With this issue, we bring back essays that tie intellectual engagement to each author’s vocation and praxis as a Christian scholar and teacher. In the past, we have published these essays under the heading of “Reflection,” but I don’t think that heading captures the scholarly robustness that accompanies these personal narratives. Consequently, we are relabeling these essays under the category of “Perspectives.” Richard Steele, Professor of Moral and Historical Theology at Seattle Pacific University, writes about adjusting his approach to teaching historical theology as his seminary students increasingly read modern dilemmas into ancient church texts. In his piece, “Toward a Hermeneutic of Gravitas,” he frames the pushback he receives from students as a “hermeneutic of grievance.” Thus, by seeking to increase his students’ empathy and understanding of the purposes of early church writings, especially those that do not directly translate to 21st century sensibilities, he endeavors to move them from a hermeneutic of grievance to one of gravitas.

In this issue’s “Advice to Christian Professors of . . .,” Kenman Wong, Professor of Business Ethics at Seattle Pacific University, lays out the challenges of being a business professor—as well as teaching business students—at a Christ-centered institution grounded in the liberal arts.

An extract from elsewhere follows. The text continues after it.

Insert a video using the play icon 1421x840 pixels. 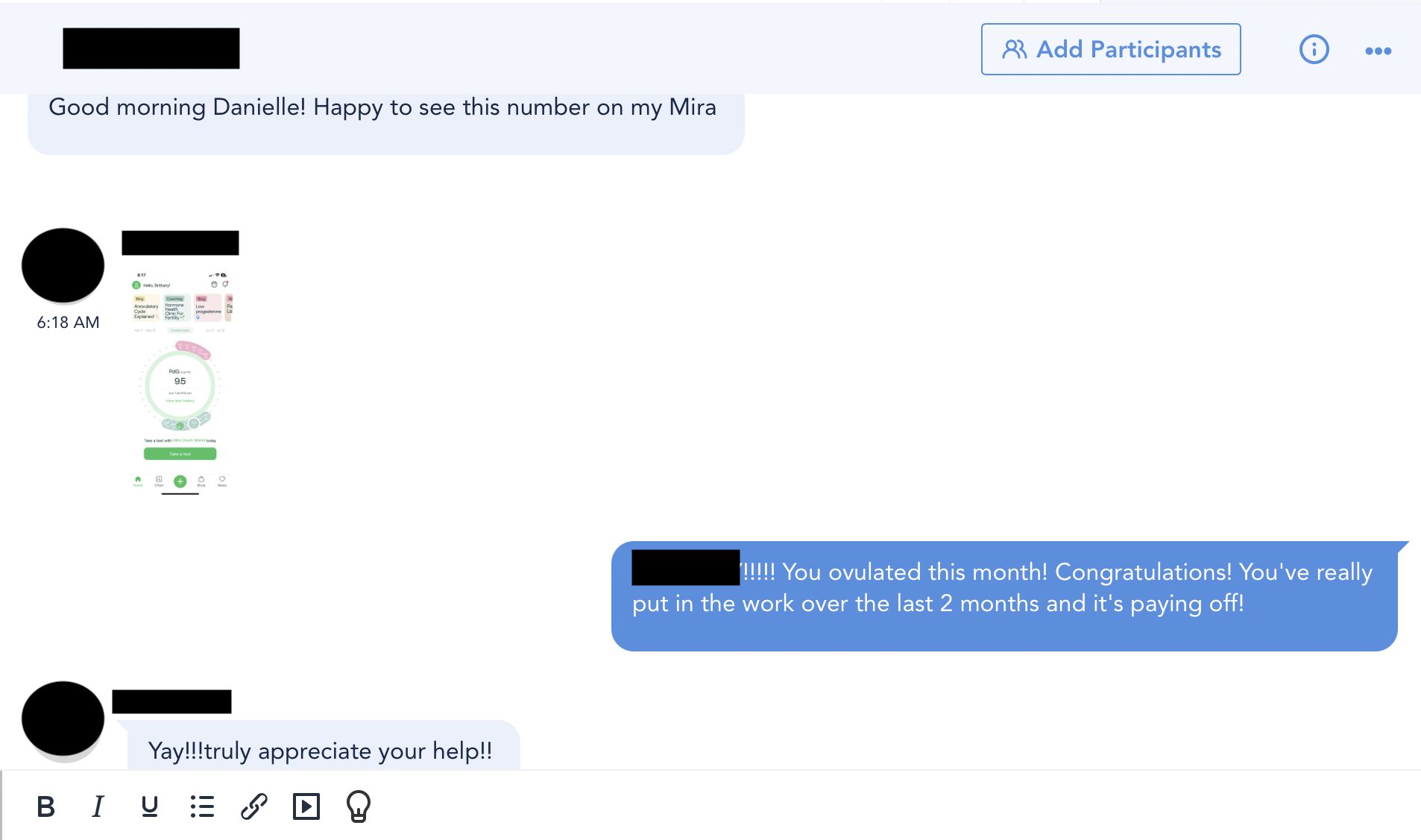[x=306, y=806]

He notes the tension in “simultaneously serv[ing] greater (eternal) purposes like ‘transforming business,’ while also meeting the immediate demands of students, employers/ practitioners, academic guilds and accreditors” (222).  He then goes on to explore how teaching, scholarship, and community engagement activities would look different if business education reflected an intentional participation in God’s mission (‘Missio Dei’) of redeeming all things to shape students, businesspeople, and institutions to serve God and neighbor.

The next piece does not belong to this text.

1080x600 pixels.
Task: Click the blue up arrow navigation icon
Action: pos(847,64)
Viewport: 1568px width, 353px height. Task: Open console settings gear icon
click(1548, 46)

Given that our last two issues were thematic, we have a backlog of book reviews that have been curated ably by our book review editor Steve Oldham. Most notably, we have a review of Steven Smith’s Pagans & Christians in the City3 by T.M. Moore and a response by Smith. The rest of the book reviews span publication dates throughout 2021. We are grateful to the many book reviewers who were able to take time out of adjusting their workloads to COVID in order to complete their pieces.

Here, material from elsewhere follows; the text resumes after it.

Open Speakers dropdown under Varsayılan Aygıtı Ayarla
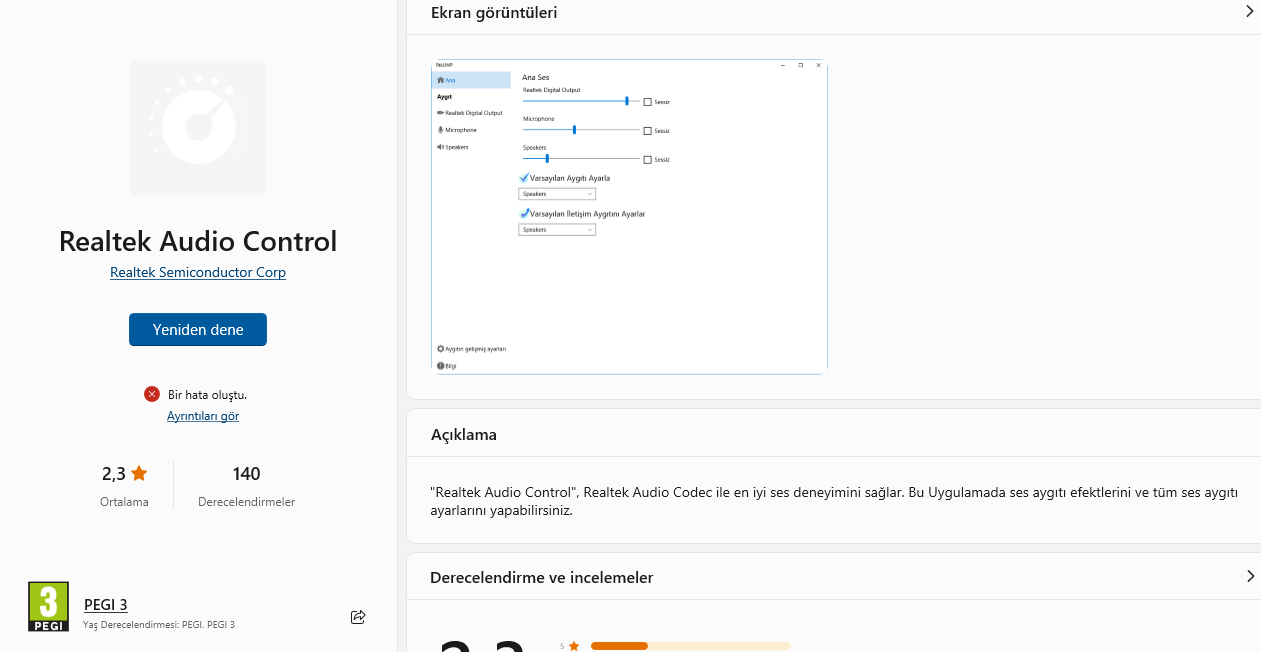The image size is (1261, 652). pyautogui.click(x=557, y=194)
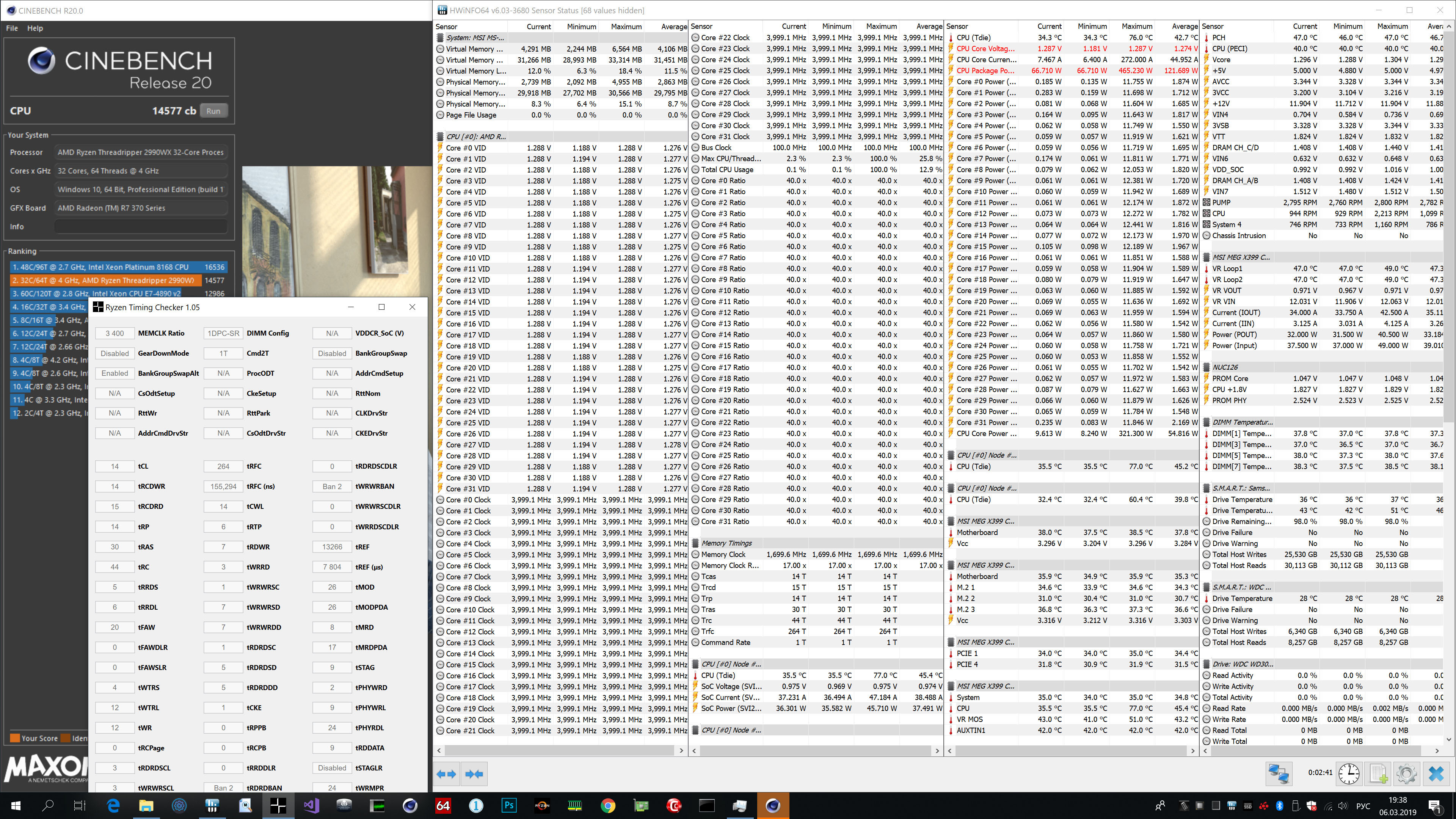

We have two changes among our associate editors. In gratitude, we acknowledge the two years Amanda Benckhuysen served as our theology co-editor before stepping down earlier in 2021. We welcome Karin Stetina, Associate Professor of Biblical and Theological Studies at Biola University, into this role. We also thank Stacy Keogh George of Whitworth University for her three years of service as our Social Science Associate Editor and welcome Elizabeth Hall, Professor of Psychology at Biola, as our new associate editor. Traditionally, this associate editor role also reviewed articles addressing economics but, with Hall’s appointment, Peter Snyder of Calvin University is now responsible for Business, Economics, and the Professions.4

Footnotes

  1. Kahneman, Daniel, and Amos Tversky, “Choices, Values and Frames,” American Psychologist, 39, no. 4 (1984): 341-350.
  2. Carl F. H. Henry, The Uneasy Conscience of Modern Fundamentalism (Grand Rapids MI: Eerdmans, 1947; repr., 2003).
  3. Steven Smith, Pagans & Christians in the City: Culture Wars from the Tiber to the Potomac(Grand Rapids: Eerdmans, 2018).
  4. Adapted from Margaret Diddams, “Editor’s Preface,” Christian Scholar’s Review, 51, no. 2 (2022):123-126.

Margaret Diddams

Dr. Diddams is an Industrial / Organizational Psychologist and Editor of Christian Scholar's Review.